=== Directions ===
(1) Transcribe a section of the essay about growing up as a dark black girl, starting at the words "On TV, the only" and ending after the words "me as well.".
(2) In the essay about growing up as a dark black girl, which actress does the narrator name as the only TV representation of black women as dark as the narrator?

Growing up as a black child in the neighborhood I lived in and the school I went to left little opportunity for me to see other people who looked like me. As a little, dark black girl, that slimmed the chances even more. At school in class, I was always the only black girl and one of two black people in my grade, who also happened to be a girl, and one of three black people in the entire school. In my neighborhood, I was the only black girl on the street, lived next door to the nicest older Italian couple, while my other neighbors included a white family of 12 who did not believe in television or having Christmas trees; across the street was another black family, but unfortunately, with no girls.

On TV, the only representation I remember seeing of black women that were as dark as me was Gabrielle Union — you know, from the movie “Deliver Us From Eva?” Even within my family, my mother and father have always been much lighter than me. Growing up as a dark black girl was hard for me, for I did not start realizing the greatness of the struggle I went through and am currently still going through until just recently.

Being the only black girl in the neighborhood took its toll on me. Being one of the few black girls at school began to take its toll on me as well.

With the years passing, it did not take me long to realize that most boys do not like black girls. They liked the girls with blonde hair and blue eyes. They did not like girls as dark as me with brown eyes so dark that they look black. You did not have to be a rocket scientist to notice that.

Completing my sophomore year of high school was one of the most difficult times in my life. With the police shootings starting in the summer of 2014 with Mike Brown, my life had become so hard. I could not be quiet on topics discussing civil rights and African Americans even if I tried… and that brought me nothing but trouble. I felt uncomfortable around everyone at school and was worried about their opinion on these cases and if it changed how they felt about me. But I was not passive enough to just be quiet. I tried explaining things to my peers when they would argue with me, but there will always be those few stubborn people who refuse to understand anything and prefer being ignorant. School no longer felt like a safe place.

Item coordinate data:
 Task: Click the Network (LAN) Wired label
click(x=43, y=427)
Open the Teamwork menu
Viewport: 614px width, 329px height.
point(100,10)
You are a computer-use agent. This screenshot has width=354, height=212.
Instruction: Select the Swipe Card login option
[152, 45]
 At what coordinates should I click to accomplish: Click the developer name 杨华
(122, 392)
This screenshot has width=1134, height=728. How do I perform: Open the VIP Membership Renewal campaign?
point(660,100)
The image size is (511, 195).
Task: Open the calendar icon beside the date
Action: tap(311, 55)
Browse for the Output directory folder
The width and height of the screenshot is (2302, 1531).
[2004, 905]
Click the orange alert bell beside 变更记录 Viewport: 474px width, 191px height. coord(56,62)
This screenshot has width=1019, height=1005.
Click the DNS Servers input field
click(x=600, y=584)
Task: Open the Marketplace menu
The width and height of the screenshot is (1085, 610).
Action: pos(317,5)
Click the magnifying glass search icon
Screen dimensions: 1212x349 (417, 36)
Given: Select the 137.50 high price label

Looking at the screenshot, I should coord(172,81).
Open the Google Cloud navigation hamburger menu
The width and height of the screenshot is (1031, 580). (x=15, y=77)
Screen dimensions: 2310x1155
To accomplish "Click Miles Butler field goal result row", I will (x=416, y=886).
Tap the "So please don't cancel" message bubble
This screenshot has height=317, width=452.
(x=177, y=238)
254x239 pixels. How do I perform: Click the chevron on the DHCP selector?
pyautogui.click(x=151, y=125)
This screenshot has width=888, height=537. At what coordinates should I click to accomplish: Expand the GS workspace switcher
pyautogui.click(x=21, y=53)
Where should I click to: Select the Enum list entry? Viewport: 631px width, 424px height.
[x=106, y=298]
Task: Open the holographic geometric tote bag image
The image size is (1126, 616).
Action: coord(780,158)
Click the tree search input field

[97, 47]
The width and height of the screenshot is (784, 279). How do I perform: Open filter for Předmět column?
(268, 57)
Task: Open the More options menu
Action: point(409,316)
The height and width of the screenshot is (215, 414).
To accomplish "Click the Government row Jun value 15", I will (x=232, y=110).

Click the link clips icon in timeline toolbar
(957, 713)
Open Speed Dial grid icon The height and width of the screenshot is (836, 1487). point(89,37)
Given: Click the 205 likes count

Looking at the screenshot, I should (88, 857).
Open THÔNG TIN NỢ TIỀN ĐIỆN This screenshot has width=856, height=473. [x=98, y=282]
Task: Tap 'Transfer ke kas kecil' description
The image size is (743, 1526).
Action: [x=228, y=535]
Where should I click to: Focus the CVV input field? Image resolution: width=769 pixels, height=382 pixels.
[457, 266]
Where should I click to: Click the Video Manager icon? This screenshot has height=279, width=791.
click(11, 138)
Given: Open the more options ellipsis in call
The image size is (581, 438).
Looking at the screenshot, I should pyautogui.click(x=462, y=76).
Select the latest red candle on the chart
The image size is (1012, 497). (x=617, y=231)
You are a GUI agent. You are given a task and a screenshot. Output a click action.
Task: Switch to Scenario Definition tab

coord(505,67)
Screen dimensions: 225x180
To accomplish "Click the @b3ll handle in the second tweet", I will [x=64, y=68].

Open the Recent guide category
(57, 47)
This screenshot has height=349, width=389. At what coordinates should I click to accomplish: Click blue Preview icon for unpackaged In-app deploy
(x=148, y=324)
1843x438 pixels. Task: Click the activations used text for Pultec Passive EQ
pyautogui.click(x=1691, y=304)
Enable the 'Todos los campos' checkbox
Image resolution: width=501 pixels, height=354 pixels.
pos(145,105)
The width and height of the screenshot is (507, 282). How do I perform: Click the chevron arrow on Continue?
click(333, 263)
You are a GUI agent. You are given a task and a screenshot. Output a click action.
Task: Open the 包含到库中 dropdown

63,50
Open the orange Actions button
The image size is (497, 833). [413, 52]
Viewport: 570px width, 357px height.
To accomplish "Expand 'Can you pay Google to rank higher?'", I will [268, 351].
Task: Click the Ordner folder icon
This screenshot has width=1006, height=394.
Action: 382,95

=== Solutions per task ===
(1)
On TV, the only representation I remember seeing of black women that were as dark as me was Gabrielle Union — you know, from the movie “Deliver Us From Eva?” Even within my family, my mother and father have always been much lighter than me. Growing up as a dark black girl was hard for me, for I did not start realizing the greatness of the struggle I went through and am currently still going through until just recently.

Being the only black girl in the neighborhood took its toll on me. Being one of the few black girls at school began to take its toll on me as well.

(2) The narrator names Gabrielle Union.